The film is derived from Jacques Deray's 1969 drama La Piscine – featuring Alain Delon and Romy Schneider as a couple squabbling on the Côte d'Azur – and named for a David Hockney painting, but it also reaches back to those lovely, impenetrable Michelangelo Antonioni puzzlers of the early 1960s. The frequent references to the Rolling Stones suggest comparisons with the decadent photographs that documented the recording of Exile on Main Street. But is this fecund cultural recycling to any worthwhile end?
We begin with a delicious shot of Marianne (Tilda Swinton), an ill-defined rock star, strutting before a swelling crowd at a festival. Are we allowed one more reference? She loses her voice and – like the similarly dumbstruck Liv Ullmann in Persona – retires to an island for recuperation.

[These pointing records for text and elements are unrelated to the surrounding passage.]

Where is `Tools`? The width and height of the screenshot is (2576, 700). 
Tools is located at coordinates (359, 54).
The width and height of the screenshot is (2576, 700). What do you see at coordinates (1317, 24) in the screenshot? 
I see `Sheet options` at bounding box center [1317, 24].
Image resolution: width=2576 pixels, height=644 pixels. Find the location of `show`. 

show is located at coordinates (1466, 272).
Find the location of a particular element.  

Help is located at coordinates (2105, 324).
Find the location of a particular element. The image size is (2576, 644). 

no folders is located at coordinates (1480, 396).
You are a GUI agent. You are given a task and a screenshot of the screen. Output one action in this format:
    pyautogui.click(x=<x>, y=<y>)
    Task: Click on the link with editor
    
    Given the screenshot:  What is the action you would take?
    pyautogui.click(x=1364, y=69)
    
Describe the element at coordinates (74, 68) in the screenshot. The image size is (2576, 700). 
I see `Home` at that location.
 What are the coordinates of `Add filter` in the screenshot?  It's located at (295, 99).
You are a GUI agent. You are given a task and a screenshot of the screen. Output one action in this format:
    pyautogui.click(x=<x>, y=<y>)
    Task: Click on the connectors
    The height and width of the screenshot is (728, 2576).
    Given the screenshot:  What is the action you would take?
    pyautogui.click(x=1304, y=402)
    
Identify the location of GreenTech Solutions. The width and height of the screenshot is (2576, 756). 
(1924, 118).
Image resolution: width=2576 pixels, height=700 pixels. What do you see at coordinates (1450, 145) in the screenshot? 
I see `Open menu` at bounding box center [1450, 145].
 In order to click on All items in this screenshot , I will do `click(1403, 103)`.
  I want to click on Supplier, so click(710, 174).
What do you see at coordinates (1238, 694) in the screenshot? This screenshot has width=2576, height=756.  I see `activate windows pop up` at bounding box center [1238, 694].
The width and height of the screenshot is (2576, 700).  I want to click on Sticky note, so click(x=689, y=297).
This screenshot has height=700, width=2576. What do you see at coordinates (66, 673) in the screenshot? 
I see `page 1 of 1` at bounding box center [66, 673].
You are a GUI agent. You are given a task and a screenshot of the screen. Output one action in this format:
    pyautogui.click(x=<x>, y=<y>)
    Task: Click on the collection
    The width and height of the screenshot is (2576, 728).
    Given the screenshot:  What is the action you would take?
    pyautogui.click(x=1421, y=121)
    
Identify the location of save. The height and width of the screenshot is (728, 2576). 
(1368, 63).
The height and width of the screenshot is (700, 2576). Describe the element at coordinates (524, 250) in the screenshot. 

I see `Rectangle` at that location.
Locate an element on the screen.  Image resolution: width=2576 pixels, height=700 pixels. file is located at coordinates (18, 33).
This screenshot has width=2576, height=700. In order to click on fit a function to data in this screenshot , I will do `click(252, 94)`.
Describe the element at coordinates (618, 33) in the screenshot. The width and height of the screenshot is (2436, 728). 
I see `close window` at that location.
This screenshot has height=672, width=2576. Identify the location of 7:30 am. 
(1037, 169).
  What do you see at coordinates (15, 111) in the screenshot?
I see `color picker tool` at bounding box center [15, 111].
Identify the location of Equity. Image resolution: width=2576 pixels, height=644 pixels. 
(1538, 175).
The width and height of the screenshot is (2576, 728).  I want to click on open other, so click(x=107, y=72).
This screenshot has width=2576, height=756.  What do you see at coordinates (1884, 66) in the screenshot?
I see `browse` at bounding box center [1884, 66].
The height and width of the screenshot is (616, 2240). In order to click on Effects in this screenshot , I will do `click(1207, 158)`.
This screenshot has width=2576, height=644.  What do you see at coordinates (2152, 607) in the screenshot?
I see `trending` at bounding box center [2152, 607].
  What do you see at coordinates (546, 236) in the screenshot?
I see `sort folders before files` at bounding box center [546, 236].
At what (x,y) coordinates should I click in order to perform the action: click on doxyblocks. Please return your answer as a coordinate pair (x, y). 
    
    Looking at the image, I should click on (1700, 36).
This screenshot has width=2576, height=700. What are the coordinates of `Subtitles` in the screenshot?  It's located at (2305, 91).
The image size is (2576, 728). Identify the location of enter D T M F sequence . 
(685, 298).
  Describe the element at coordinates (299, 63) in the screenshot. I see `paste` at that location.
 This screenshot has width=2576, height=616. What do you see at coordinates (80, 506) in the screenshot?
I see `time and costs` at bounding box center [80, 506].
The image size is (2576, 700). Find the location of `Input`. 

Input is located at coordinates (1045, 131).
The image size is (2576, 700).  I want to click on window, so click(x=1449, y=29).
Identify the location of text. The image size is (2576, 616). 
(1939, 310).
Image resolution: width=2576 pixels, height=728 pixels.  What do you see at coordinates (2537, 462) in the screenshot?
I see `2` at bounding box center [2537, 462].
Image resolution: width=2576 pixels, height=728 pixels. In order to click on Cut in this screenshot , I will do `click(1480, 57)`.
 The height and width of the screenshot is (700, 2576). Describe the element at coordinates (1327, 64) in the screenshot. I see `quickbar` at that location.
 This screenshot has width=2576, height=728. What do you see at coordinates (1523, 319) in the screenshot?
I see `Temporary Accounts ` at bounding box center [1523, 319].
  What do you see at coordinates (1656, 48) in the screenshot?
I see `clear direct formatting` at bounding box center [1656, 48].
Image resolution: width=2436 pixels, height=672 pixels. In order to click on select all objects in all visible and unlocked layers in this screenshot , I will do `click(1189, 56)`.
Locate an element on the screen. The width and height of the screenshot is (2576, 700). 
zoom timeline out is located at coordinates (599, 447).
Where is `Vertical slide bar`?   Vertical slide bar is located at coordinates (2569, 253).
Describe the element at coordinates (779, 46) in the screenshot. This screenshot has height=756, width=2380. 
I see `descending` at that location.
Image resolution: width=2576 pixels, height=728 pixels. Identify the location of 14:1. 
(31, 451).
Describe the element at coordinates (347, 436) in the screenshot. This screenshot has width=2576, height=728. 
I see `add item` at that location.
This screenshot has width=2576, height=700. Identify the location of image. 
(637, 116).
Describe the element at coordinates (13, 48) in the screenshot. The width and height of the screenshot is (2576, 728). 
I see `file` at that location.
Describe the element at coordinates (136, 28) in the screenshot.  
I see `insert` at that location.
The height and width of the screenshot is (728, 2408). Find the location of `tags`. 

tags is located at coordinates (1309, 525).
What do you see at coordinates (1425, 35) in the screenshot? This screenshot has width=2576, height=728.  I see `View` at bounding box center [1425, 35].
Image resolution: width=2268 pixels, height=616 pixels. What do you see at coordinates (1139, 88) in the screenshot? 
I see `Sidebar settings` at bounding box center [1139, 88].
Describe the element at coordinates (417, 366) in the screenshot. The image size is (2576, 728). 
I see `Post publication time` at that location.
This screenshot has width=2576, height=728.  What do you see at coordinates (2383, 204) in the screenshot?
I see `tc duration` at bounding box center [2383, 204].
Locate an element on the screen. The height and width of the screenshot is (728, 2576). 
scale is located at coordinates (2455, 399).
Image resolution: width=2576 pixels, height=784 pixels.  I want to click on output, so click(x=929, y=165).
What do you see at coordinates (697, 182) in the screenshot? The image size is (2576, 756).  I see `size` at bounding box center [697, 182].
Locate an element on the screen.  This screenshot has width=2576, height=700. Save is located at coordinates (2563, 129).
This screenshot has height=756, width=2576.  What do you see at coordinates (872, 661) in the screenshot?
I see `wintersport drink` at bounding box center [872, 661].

Marianne and boyfriend Paul (Matthias Schoenaerts), a photographer, are enjoying their time on Pantelleria when an old chum Harry Hawkes arrives to disrupt the furniture. Played with unhinged enthusiasm by Ralph Fiennes, Hawkes – Marianne's former producer – has brought with him Penelope, the daughter (Dakota Johnson) to whom he has only recently been introduced.
Unthinking immersion is invited and rewarded. Guadagnino's playful camera has great fun dragging characters into the corner of the frame and slipping into point-of-view shots. Much use is made of Swinton's mirror shades, behind which the actor shimmers like a chilled alien. Injecting a nervous laugh into every enthusiastic syllable, Fiennes creates an infuriating, charismatic, persuasive monster of Harry. His dad dance to The Stones' Emotional Rescue has already gained mythical status.
For all that, A Bigger Splash suffers from a failure to flesh out any other character. Paul is a bore. Marianne is a cipher. Penelope is one of two highly dubious incarnations of the archetypal teenage temptress. Guadagnino's film is gorgeously presented, but it's raw in the middle.